How high risk is identified: Patients are at high risk for sudden death if they have and LVEF less than 40%, and have episodes of non-sustained ventricular tachycardia on Holter monitoring, and subsequently are found to have ventricular tachycardia on electrophysiologic testing. Thus, identifying high-risk patients involves measuring the LVEF (which ought to be done routinely anyway), and if less than 40%, doing a Holter study. If the Holter study is positive, the patient should be referred for electrophysiologic testing.

How high risk patients should be treated: The data is now definitive. Patients who are identified as having a high risk for sudden death will have that risk virtually eliminated - and their overall chances for long-term survival significantly increased - by insertion of an implantable defibrillator. (These are pacemaker-like devices that monitor the heart rhythm continuously, and if a potentially fatal arrhythmia occurs, automatically administer a defibrillating shock to the heart to restore the rhythm to normal.)

Resistance on the part of doctors to identifying and treating high risk patients is multifactorial. Both electrophysiologic testing and the implantable defibrillator are expensive. Electrophysiologic testing is not performed in all hospitals, so getting the testing done often means sending the patient away to another institution - itself an expensive proposition, and one that often results in the patient being "stolen" forever. And finally, subtle pressure by managed care organizations makes it very difficult for doctors to embark on potentially expensive undertakings unless they are compelled (by law, by peer pressure, or by their patients' expectations) to do so. Here, none of these compelling forces are in play.

As it now stands, most of the patients who receive the necessary assessment and treatment are either being cared for in major university centers, or themselves push for it. So the major message here is: Push for it. Insist on it. Sudden death after heart attacks is very common, and it can be prevented.

Summary - What you need to do to save your own skin

After you've survived the first day of a heart attack, you've got a lot to learn about and a lot to think about. While in the good old days you might have had a week or two of hospitalization to go through all the testing, risk assessment, education, and initiation of therapy necessary to optimize your long-term prognosis, today whatever is going to get done must happen in the first three (or four, if you've got a liberal health plan) days.

Doctors and hospitals have mobilized nicely to provide adequate acute care for the patient presenting with a heart attack. But for the most part they have completely neglected approaching the necessary subacute care (the care after the first 24 hours) in an organized fashion. As a consequence, it is the rare patient who receives all the assessment, training, and treatment that has been shown to be vital to an optimal outcome. For instance, recent studies show that less than half the patients who need statin drugs receive them. Other studies show that only a minority of heart attack survivors receive beta blockers. And the proportion of patients who get an adequate assessment for the risk of sudden death - let alone who receive the implantable defibrillator - is laughable.

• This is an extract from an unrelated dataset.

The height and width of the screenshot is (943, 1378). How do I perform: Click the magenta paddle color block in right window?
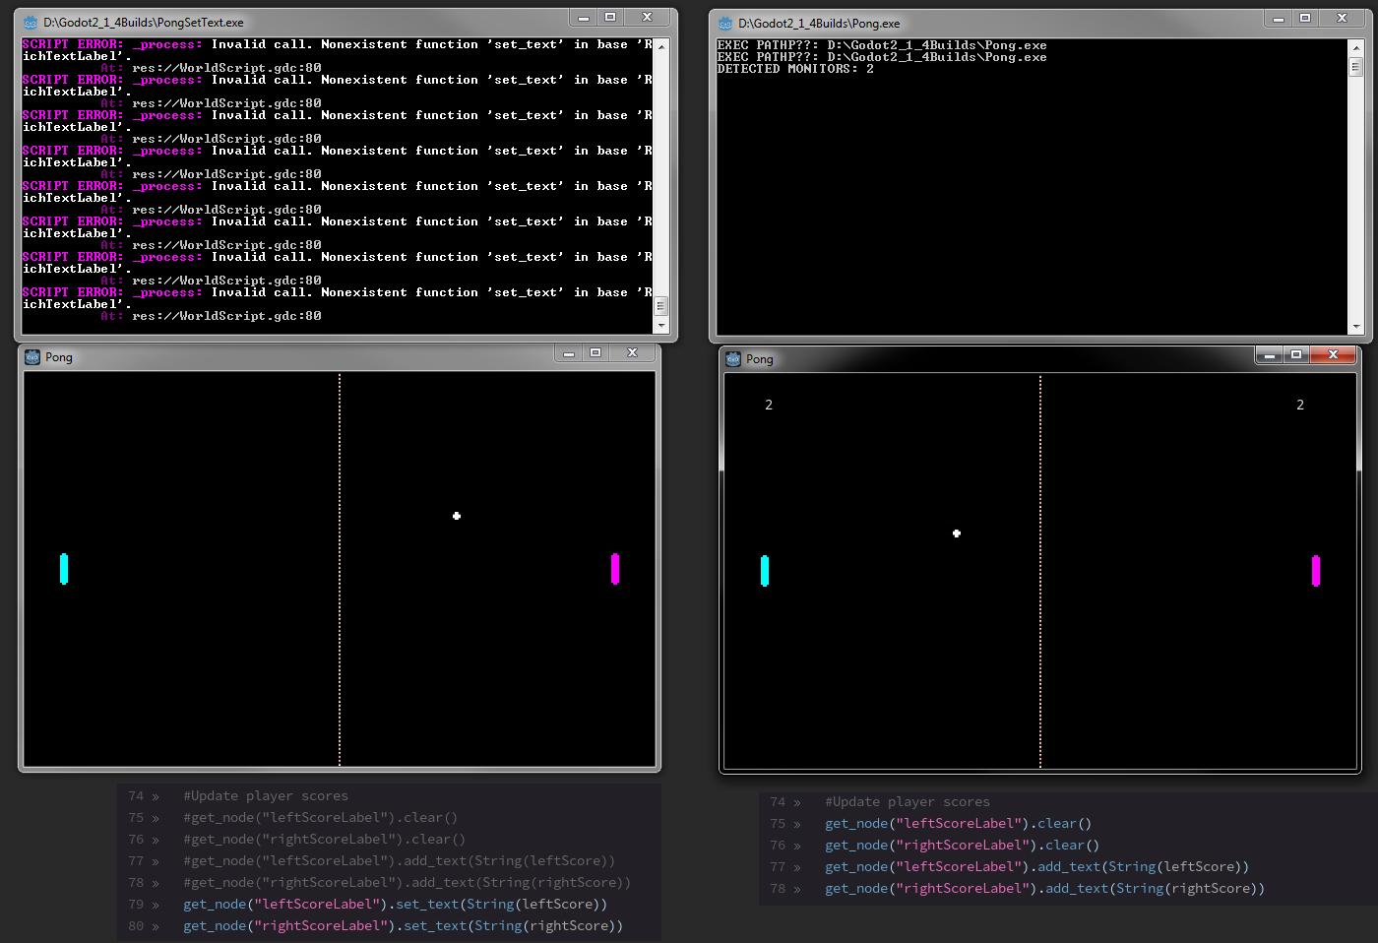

Until doctors and hospitals get their act together, the key to successfully navigating a heart attack is you. You need to insist that the appropriate tests are done, the appropriate referrals are made, and the appropriate medications are begun. To this end we provide a convenient check list of the things that should be done prior to discharge after a heart attack.

Doctors really do want to do the right thing. It's just that, given all the pressure and constraints they're operating under, sometimes they need for their patients to remind them of who they're really beholden to, and what the expectations in that regard truly are.